Ah, well. So I was (as always) bemoaning my moneyless state when the mail arrived. And what to my wondering eyes should appear (no, no, not Santa Claus - I mean Saint Nick - not in June, one sincerely hopes, because I'd just have to get paranoid about Christmas shopping) but a nice form letter from my former office. This would be the law firm that I worked at for eight years and at which I had a 401K. I just left it the hell alone when I left the firm because I couldn't think of anything more useful to do with it and I have a mindset that says money invested should stay invested. And it was sitting there nicely chugging along at around 18,000 bucks.
But this form letter said that since I was past 59 1/2, I could get a loan from it. And I thought, well, now that's an idea. As it turned out, I couldn't get a loan from it because you can only do that if you are still with the firm that gave you the 401K, but I COULD change the 401K to an IRA (this is starting to sound like that song from Hair - "LBJ took the IRT"), so that's what I did. I then proceeded to grab a good chunk of it (no, not even half - just enough to get me sorted out with bills and one other thing that I'll get to in a minute). And I am now precariously solvent again! Isn't that exciting?
(Brief pause to run downstairs for beer...there are certain drawbacks to living to an actual house type house with upstairs and downstairs and all like that. But it's probably very good for my thighs.)
(I have returned - aren't you thrilled?)
However, of course, nothing ever works quite right for me. I went to the nice investment people on Monday in person to set this whole thing up, because when I talked to them, they said, "Oh, no problem. You just get online and...", at which point I cut the nice gentleman off and said, "Well, the problem is that unless I get some cash, there ISN'T any online." So off I went uptown to their office. I got it all done, then yesterday I called and discovered that the change from 401K to IRA (LBJ took the IRT down to 4th Street USA...sorry, it keeps going through my head) had taken place and my money was there and I could have a check overnighted which would arrive today. I fell all over myself thanking them and then spent a good ten minutes impressing them with the fact that they must fill in the line on the overnight letter form that said Signature Not Required because I would be out of the house all day and it could be put through the mail slot. I said this something like seventeen times.
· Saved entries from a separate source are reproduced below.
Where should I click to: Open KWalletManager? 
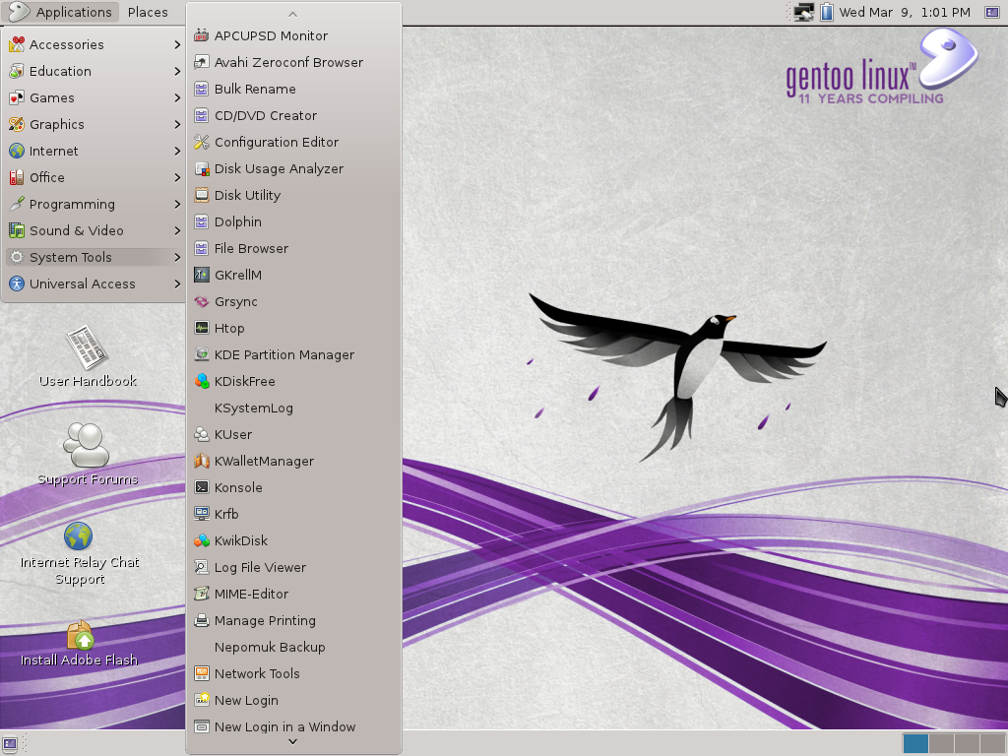[x=264, y=461]
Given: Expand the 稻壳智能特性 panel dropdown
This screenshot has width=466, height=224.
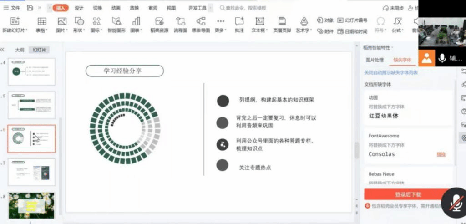Looking at the screenshot, I should [x=392, y=48].
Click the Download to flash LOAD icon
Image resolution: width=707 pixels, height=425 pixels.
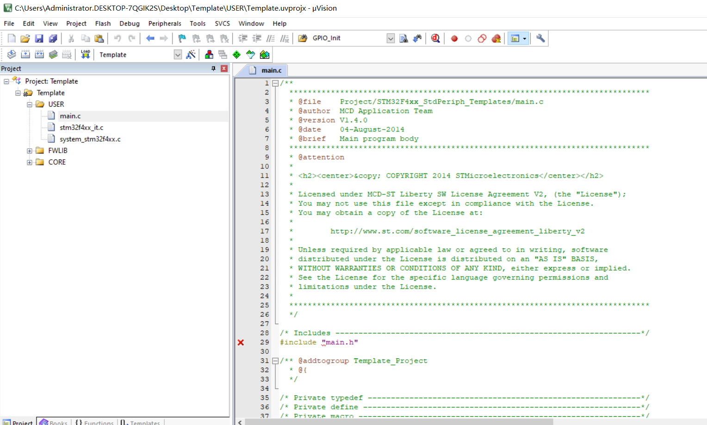[86, 55]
Do I have to go any further with this? The punch line must be abundantly clear by now. I got home, there was no overnighted anything. And, which is even better, and JUST the way my life tends to run, Joshua had managed to lose the slip the UPS people stuck on the door. Luckily, I made him go through the garbage (possibly the ONLY thing that would have amused me at that moment), which is where it was, of course. There followed phone calls to UPS, with me becoming increasingly desperate...and finally it all ended more or less happily with me shlepping to Houston Street, picking up the damned check, getting it in the bank - and taking myself out to dinner. Which, fittingly enough, was fairly vile. Ah, well. Serves me right for being too tired (I couldn't pick the damn thing up until 8 pm and I've been up since 6 and I've been in Harlem all day) to actually think about anything except sitting in a restaurant with a glass of wine and food. I should have been focusing on a better restaurant. Don't ever eat steak poivre at a place which has chicken fingers as appetizers.
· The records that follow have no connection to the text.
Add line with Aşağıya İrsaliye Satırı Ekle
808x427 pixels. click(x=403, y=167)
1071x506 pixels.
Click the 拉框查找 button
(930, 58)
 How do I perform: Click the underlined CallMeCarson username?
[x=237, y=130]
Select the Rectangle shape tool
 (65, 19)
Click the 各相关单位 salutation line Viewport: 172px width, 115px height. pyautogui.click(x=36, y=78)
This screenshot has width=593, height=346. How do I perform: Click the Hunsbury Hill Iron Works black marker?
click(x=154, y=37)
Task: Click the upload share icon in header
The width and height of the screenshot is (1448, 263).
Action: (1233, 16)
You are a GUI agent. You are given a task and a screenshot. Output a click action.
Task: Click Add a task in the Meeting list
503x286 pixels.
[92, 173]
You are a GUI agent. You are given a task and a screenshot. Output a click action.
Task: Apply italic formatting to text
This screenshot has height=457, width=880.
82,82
The reason I've been in Harlem all day (and will be tomorrow) is that my crazy temp lady elected to send me to a school called the Harlem Link Charter School to help out. I must say that while the company of small children bores me to extinction, this place impresses me. The kids are well-behaved, and the staff is wonderful with them. I could, however, do without the lunchroom job - checking the hungry little monsters in - because they tend to run right through you, and since the school only goes from kindergarten through third grade, you keep getting clocked in the knee caps. But I'm getting paid for it!
The other thing (as mentioned above) outside of the bills getting paid around here, is that I'm using some of my cash to get my damn SAG card back! And then, my darlings, the temp agencies will see me as little as possible because I will be out making $140 bucks a day on background work, thank God. Or, to put it another way, YAHOOOO!
More later - I haven't even mentioned my lovely evening with Tiger Lily and the Boss and my kid and Jill and my pal Caesar, sitting and eating wonderful cheese and bread and that watermelon salad and that divine potato salad and then sitting under umbrellas on the patio enjoying the thunderstorm...
I have to be in Harlem at 8 am tomorrow. Getting there is half the fun, they tell me. Humph. I doubt it.